Secondly there are those who have genuine human doubts about their salvation. Such doubts often come as we are aware of our failures and inadequacies. But such doubtful occasions are for us to draw closer to the Lord, get confirmation about our salvation from His Word and be reassured.

The doubting backsliders

The third group with doubts and confusions about their salvation are those who are backslidden. It starts with carnality in life and repeated sins (1 Corinthians 2:3). They try to live victoriously, but for various reasons they are unable to get victory over sins. Then they wonder whether they are genuinely saved or not. These doubts overpower them and tend to make them believe that perhaps they are not truly saved. Doubts further lead them to lose their fervor for the Lord, His Word and for spiritual things. They slowly lose their first love for the Lord Jesus (Revelation 2:4). As a result, they do not enjoy fellowship and thus miss the gatherings of the assembly for prayer and the study of the Word. They continue in sin and lose the joy of their salvation (Psalms 51:12). They have poor or no desire for the Word which stunts their spiritual growth and drains their strength to resist sin. They lose spiritual discernment as the Spirit of God is grieved and sometimes quenched (2 Corinthians 2:14). Public witness becomes an embarrassment for them. They fall into a deeper love for the world and the things in it (James 4:4).

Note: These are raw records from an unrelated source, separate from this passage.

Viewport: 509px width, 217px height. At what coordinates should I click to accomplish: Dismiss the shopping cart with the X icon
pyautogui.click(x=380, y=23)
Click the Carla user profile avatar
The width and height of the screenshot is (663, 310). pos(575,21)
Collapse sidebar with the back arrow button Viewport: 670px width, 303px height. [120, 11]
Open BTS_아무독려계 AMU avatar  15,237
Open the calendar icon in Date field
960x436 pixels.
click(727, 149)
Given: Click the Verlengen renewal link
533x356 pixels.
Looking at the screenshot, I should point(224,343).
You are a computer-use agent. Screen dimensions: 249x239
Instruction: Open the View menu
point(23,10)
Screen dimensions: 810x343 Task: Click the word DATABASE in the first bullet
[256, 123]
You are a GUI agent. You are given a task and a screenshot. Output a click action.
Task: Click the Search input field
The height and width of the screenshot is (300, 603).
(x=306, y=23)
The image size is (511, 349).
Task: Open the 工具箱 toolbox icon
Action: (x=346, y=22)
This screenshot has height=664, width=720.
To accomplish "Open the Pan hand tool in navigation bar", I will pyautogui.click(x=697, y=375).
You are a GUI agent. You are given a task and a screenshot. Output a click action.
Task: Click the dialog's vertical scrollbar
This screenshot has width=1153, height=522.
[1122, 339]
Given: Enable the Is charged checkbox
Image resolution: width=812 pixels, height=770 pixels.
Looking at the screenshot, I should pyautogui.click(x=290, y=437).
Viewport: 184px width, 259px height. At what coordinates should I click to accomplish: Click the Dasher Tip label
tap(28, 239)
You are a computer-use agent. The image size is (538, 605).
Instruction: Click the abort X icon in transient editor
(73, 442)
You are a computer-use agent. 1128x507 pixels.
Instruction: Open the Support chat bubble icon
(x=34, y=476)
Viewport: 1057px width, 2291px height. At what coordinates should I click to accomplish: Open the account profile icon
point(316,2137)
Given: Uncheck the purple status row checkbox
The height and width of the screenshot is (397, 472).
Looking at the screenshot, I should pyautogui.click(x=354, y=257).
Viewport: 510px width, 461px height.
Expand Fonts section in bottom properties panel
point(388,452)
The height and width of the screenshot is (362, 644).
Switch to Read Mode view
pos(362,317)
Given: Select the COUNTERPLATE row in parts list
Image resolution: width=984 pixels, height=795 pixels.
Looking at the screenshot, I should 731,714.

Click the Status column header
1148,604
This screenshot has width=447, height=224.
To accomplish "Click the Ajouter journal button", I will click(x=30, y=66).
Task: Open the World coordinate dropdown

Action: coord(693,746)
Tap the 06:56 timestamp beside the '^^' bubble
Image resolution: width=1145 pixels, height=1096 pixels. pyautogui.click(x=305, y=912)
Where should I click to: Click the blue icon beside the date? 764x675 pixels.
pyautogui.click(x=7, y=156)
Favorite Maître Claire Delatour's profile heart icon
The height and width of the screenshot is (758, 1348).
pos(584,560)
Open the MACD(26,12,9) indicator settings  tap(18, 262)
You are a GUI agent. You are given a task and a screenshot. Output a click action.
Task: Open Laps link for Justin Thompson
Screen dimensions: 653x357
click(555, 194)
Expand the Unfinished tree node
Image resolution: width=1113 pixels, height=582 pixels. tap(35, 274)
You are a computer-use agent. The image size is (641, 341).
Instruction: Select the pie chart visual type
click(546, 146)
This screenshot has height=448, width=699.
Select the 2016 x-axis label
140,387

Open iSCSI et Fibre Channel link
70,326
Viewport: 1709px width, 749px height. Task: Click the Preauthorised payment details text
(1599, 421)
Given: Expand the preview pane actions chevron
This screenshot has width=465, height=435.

There’s a Way Back to God!

To the backslidden persons, the Word of God says that there is always a way back to God. It is possible only if we genuinely confess our sins, as did King David and Apostle Peter. The Lord Jesus is faithful, then, to forgive our sins, reestablish the joy of our salvation and help us grow spiritually. He is our advocate before the Father to argue our case and grant forgiveness for all our failures and weaknesses (1 John 1:7 & 9; 2:1-2; Psalms 32:1).

Baptism: A critical time!

The Bible teaches us that we can be truly and genuinely saved and that we can be sure of it. When we are genuinely saved and experience the joy of our salvation, we will be helped by the Holy Spirit to live a victorious Christian life. It is this victory that we publicly declare at the time of baptism. So it is important that every candidate for baptism is helped to find assurance of salvation before getting baptized.  

Divine Assurance

God wants to assure all His children all the time about their salvation and help them to enjoy their position as God’s children with all the privileges attached to it. Let us appropriate and appreciate such a great salvation all the days of our lives.